=== Source document ===
Start
To start analyzing the tweets we need to get the names of all the `.txt` files. For this this I define a function named `get_name_input_files()`. This function returns a list of name of all the `.txt` files containing the data about the tweets. 
It gets all `.txt` filename` stored in the directory named **part1** relative to the current directory.

Following is the expected directory structure for the code to run.

**`D:\monash\sem2\fit5196\assignment1\part1`**

**assignment1** : Directory where the `task1_31187366.py` file is stored

**part1** : Directory with all the `.txt` files

The `os.path.dirname(__file__)` function gets the directory name where the python script is running. Then we add the directory **part1**, as all the inuput `.txt` files are stored in that directory. Using `listdir()` passing the directory name where the `.txt` files are stored, we get the list of files. Using list comprehension here `[f for f in listdir(dir_name) if isfile(join(dir_name, f)) and f.endswith('.txt')]` to make a list of names of all the `.txt` files in **part1** directory.
End
Data listing:
Start
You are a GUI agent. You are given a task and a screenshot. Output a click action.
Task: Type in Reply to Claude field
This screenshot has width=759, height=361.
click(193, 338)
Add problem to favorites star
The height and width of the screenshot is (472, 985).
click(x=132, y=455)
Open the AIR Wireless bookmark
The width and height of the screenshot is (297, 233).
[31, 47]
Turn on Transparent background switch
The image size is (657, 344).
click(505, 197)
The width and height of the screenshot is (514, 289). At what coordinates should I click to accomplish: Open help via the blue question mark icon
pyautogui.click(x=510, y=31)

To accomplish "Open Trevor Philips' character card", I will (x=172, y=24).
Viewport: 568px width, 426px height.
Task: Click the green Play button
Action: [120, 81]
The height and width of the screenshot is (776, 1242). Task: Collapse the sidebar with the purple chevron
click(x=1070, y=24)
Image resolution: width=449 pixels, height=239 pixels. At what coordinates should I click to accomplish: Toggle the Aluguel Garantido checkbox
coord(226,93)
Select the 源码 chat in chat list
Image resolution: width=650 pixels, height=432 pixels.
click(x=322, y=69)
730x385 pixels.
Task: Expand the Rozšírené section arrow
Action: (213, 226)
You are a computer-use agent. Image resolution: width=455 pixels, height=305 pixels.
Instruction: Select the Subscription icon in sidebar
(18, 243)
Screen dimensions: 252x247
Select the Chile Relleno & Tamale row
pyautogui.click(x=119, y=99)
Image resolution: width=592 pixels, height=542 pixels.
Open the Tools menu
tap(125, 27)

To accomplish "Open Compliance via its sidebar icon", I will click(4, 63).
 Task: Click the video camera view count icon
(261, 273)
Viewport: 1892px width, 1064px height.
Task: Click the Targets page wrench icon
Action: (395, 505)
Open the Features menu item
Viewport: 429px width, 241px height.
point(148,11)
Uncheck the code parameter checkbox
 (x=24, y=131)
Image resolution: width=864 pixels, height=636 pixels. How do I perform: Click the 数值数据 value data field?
End
=== Task prompt ===
Resume the write-up on gathering the tweet `.txt` filenames, beginning after its last sentence. None of the items in the data listing are needed.

=== Response to this exercise ===
In [690]:
def get_name_input_files():
    '''
        Return type : List of names of txt files
    '''
    
    # variable to store the directory name
    dir_name = ""
    
    # variable to store the path of txt files
    list_txt_files = []
    
    # as all the input .txt files are in 'part1' directory, append 'part1' at the end
    dir_name = os.path.dirname(os.path.realpath('__file__')) + "/part1/"
    
    # List of txt file names in the 'part1' directory
    list_txt_files = [f for f in listdir(dir_name) if isfile(join(dir_name, f)) and f.endswith('.txt')]
    
    return list_txt_files 

## 4. Read all the .txt files

Defining a function named `read_txt_files()` with parameter being a list of names of txt files. Open each file which is in the list using the `open()` function and read the lines of `.txt` file using `readlines()` functions. Store all the read lines in a dictionary, with key being the filename and value is the lines read from that file. Finally return the dictionary which has the file content.

In [691]:
def read_txt_files(list_txt_files):
    '''
        Parameter : List of txt file names
        Return type : Dictionary containing the content of txt files
    '''
    
    # defining variable to store the content of txt files.
    dict_file_content = {}
    
    # variable to store the directory path of txt files
    # append 'path1' as all the input .txt files are in 'part1' directory
    dir_name= os.path.dirname(os.path.realpath('__file__')) + "/part1/"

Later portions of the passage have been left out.